▸ ARBEITSAUFTRÄGE:
A – Prüfe, ob die Aussagen (i), (ii) und (iii) mit dem Text über die Gletscherschmelze in den tropischen Anden übereinstimmen. Beantworte jede mit Ja oder Nein und zitiere wörtlich die entscheidenden Worte des Textes. (i) Die Gleichgewichtslinie bildet die Grenze zwischen Nähr- und Zehrgebiet eines Gletschers. (ii) Bei einem hohen Szenario sind bis 2100 Temperaturzunahmen um 10 °C möglich. (iii) In vielen Küstenstädten steht Leitungswasser schon heute täglich nur für 2-3 Stunden zur Verfügung.
B – Führe den Text über die Gletscherschmelze in den tropischen Anden nach seinem letzten Satz fort.

▸ VORLIEGENDER TEXT:
+ + + + +

Abb. 2: Änderung der Gletscherfläche in der Cordillera Blanca von 1987 bis 2010. Die Verluste werden in Grau bis Schwarz angezeigt, die verbliebenen Flächen im Jahr 2010 in Weiß.B2

Der Klimawandel wird in den nächsten Jahrzehnten das Abschmelzen der Gletscher in den tropischen Anden weiter vorantreiben. Nach Modellsimulationen sind bei einem hohen Szenario bis 2100 Temperaturzunahmen um 5 °C möglich, und die Niederschläge könnten um 10-30% zurückgehen.11 Hinzu kommt, dass auch die Anzahl trockener Jahre nach dem hohen Szenario RCP8.5 um ca. 20% zunehmen wird.12 Die Gleichgewichtsli­nie, die Grenze zwischen Nähr- und Zehrgebiet eines Gletschers, wird sich nach diesem Szenario bis zum Ende des 21. Jahrhundert um meh­rere hundert bis 1.000 m nach oben verschieben.13 Die Gletscher werden dadurch einen großen Teil ihres heutigen Nährgebietes ver­lieren, und nur einige kleine Gletscher auf den höchsten Gipfeln werden überleben.14

Hydrologische Folgen

Die Auswirkungen der Gletscher­schmelze für die Abflusssysteme in Hochgebirgen vollziehen sich in zwei Phasen. In der ersten Phase nimmt der Anteil von Glet­scherwasser an den Abflüssen zu. Bei fortgesetztem Abschmelzen der Gletscher wird jedoch wegen der sich verringernden Eismasse der Höhepunkt (peak water) über­schritten und die Abflussmenge, die dem Gletscher entstammt, nimmt in der zweiten Phase ab.15 In Einzelfällen hat der Abfluss das peak water bereits hinter sich gelassen. So ist nach Bury et al. (2013)16 der Anteil von Gletscherwasser im Rio Santa und vielen seiner Zuf­lüsse in der Trockenzeit bereits geringer geworden. Ein weitgehendes Abschmel­zen der Gletscher der Cordillera Blanca würde in den nächsten Jahrzehnten eine Reduzierung des Abflusses in der trockenen Jah­reszeit um 30% gegenüber heute zur Folge haben. Angesichts der zu erwartenden Zunahme der Bevölkerung und des erhöhten Wasserbedarfs in der Landwirtschaft und anderen ökonomischen Sektoren wie Bergbau und Stromerzeugung stellt der Rückgang des Gletscheranteils am Abfluss ein hohes Risiko dar. In vielen Städten an der Küste steht Leitungswasser schon heute täglich nur für 2-3 Stunden zur Verfügung.

+ + + + +

▸ ERFASSTE INFORMATIONEN:
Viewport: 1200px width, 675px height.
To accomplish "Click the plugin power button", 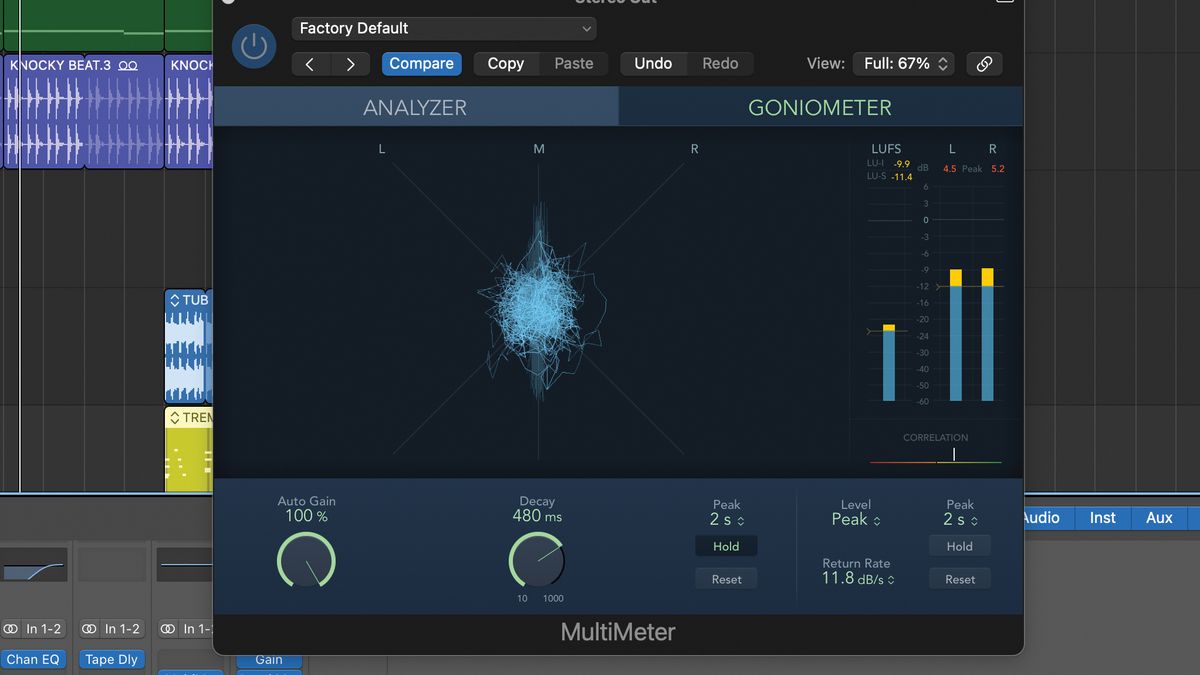I will click(x=253, y=46).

+ + + + +

▸ DIE LÖSUNGEN:
A –
(i) Ja: „die Grenze zwischen Nähr- und Zehrgebiet eines Gletschers“
(ii) Nein: „bei einem hohen Szenario bis 2100 Temperaturzunahmen um 5 °C möglich“
(iii) Ja: „In vielen Städten an der Küste steht Leitungswasser schon heute täglich nur für 2-3 Stunden zur Verfügung.“

B –
© Buytaert 2017


Abb. 3: Anteil von Gletscherwasser am Abfluss des Rio Santa in einem normalen Jahr und im trockensten Monat eines Dürrejahres (Modellberechnungen)B3

Lösungen des Problems können in der Erschließung neuer Wasserquellen liegen. Durch das Abschmelzen der Gletscher entstehen neue Gletscherseen und können andi­ne Sumpfgebiete, die sogenannten Páramos, gespeist werden, die die Wasserspeicherfunktion der Gletscher wenigstens teilweise übernehmen könnten. Eine ähnliche Funktion besitzen bereits vorhandene künstliche Stauseen. Durch groß angelegte weitere neue Projekte soll mit Hilfe von Tunneln und Aquädukten die feuchtere Ostseite der Andenkette erschlossen werden, was teilweise trotz der erforderlichen hohen Investitionen auch schon geschieht.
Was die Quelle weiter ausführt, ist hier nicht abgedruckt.